• **Work request**
Please show every line from the entries that carries the word "Collapse".

(Entries taken from a collection)
_____

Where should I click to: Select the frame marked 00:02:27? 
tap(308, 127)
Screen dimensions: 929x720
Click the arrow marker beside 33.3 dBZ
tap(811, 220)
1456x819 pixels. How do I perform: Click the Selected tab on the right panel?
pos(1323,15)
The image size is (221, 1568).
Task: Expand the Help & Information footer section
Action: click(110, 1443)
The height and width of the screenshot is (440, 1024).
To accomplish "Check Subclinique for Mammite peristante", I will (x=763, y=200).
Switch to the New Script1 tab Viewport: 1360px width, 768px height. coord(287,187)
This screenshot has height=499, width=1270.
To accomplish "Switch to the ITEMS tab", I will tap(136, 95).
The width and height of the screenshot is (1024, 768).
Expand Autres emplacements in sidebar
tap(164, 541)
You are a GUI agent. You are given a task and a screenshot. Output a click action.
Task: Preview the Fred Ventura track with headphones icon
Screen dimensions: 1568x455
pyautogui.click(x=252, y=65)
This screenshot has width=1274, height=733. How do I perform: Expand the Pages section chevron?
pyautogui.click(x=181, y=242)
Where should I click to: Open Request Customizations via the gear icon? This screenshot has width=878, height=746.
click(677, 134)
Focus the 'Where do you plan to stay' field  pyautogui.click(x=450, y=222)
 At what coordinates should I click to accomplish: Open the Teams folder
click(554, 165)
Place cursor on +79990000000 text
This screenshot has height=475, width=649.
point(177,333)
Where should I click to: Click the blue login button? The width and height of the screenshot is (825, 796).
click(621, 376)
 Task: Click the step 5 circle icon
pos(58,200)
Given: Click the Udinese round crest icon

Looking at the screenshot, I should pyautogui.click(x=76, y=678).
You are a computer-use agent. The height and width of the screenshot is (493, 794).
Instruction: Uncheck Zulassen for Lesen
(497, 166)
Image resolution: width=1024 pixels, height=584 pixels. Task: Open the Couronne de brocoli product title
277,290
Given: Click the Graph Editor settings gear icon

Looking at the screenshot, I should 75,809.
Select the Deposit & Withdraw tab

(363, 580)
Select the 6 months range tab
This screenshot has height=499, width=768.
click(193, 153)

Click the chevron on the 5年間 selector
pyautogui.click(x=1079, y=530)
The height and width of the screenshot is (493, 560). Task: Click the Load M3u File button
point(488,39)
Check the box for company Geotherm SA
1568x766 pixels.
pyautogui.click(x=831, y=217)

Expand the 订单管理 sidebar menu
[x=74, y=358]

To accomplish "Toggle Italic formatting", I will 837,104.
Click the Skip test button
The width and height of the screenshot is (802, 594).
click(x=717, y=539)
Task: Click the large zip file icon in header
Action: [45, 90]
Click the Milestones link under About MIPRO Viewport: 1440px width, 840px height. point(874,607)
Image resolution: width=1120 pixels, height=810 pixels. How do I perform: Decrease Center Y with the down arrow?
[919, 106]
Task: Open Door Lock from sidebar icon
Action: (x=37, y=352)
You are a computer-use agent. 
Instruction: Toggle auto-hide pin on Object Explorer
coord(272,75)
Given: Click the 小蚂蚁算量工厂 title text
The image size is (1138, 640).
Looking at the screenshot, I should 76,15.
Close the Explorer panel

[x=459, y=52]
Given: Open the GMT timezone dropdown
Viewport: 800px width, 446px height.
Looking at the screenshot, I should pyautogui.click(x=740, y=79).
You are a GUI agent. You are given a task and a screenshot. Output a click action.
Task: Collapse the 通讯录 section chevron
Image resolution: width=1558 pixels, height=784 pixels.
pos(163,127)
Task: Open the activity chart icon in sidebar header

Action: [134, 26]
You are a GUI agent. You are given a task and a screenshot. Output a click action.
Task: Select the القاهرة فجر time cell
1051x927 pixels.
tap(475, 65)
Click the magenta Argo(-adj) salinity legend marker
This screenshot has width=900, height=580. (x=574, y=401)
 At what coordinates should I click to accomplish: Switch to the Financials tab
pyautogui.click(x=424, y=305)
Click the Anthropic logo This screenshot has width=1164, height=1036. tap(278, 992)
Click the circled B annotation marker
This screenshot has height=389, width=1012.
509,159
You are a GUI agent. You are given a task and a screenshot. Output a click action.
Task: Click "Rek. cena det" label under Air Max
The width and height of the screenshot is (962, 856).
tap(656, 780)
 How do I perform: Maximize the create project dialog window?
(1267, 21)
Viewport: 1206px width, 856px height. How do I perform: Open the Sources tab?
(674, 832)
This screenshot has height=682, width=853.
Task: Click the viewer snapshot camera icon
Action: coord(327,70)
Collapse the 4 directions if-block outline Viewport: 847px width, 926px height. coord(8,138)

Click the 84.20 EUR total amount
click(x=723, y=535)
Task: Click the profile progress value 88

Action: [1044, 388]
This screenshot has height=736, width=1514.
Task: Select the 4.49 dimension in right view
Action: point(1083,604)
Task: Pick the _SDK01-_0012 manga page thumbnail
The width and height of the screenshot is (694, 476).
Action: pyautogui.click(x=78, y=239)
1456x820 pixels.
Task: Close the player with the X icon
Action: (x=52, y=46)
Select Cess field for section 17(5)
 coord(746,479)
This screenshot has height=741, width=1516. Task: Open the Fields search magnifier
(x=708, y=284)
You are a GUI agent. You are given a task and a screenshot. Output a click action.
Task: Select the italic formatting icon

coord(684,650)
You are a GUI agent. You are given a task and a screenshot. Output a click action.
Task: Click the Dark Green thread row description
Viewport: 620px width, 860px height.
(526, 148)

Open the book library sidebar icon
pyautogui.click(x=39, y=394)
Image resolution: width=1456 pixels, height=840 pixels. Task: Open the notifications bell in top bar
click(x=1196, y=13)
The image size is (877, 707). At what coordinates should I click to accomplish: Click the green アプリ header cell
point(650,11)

_____

• **Written solution**
Task: Collapse the 通讯录 section chevron
Collapse the 4 directions if-block outline Viewport: 847px width, 926px height. coord(8,138)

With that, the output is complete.